Text:
- Opening Delimiter -
J. McCarthy, P. E. Hart, D. Oppenheimer

In an effort to identify and map the geometry of the faults of the San Francisco Bay Area, the U.S. Geological Survey has been conducting marine seismic reflection surveys in the shallow waters of the Bay and western Sacramento Delta. Both shallow-penetrating acoustic profiles and deeper-penetrating multichannel seismic reflection data have been acquired. These variably penetrating images provide evidence for faulting and deformation beneath the Sacramento River in the vicinity of Pittsburg, California. The shallow-penetration data reveal a 1.0-km-wide zone of 3- to 5-degree west-dipping strata unconformably overlain by a 30- to 40-m-thick package of westward-thickening prograding sediments. The localized nature of these dipping strata and the prominent angular unconformi y that separates them suggest a recent episode of tilting and erosion. The deeper seismic reflection profiles extend this zone of deformation downward to at least 4 km depth.
- Closing Delimiter -
Activity: Please mark each statement yes or no against the abstract on Bay Area faults, quoting the words of the abstract that decide it. 1. The surveys were carried out in the shallow waters of the Bay and the western Sacramento Delta. 2. The west-dipping strata occupy a zone about 5 km wide. 3. The deeper profiles trace the deformation down to at least 4 km depth. The listing that comes next is separate material with no tie to the abstract.

Data excerpt:
- Opening Delimiter -
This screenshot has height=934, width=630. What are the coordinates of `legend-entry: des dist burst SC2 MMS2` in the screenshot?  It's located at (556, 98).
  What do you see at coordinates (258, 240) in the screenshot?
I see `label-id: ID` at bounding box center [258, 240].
- Closing Delimiter -
Answer section:
1. Yes: "in the shallow waters of the Bay and western Sacramento Delta"
2. No: "a 1.0-km-wide zone of 3- to 5-degree west-dipping strata"
3. Yes: "extend this zone of deformation downward to at least 4 km depth"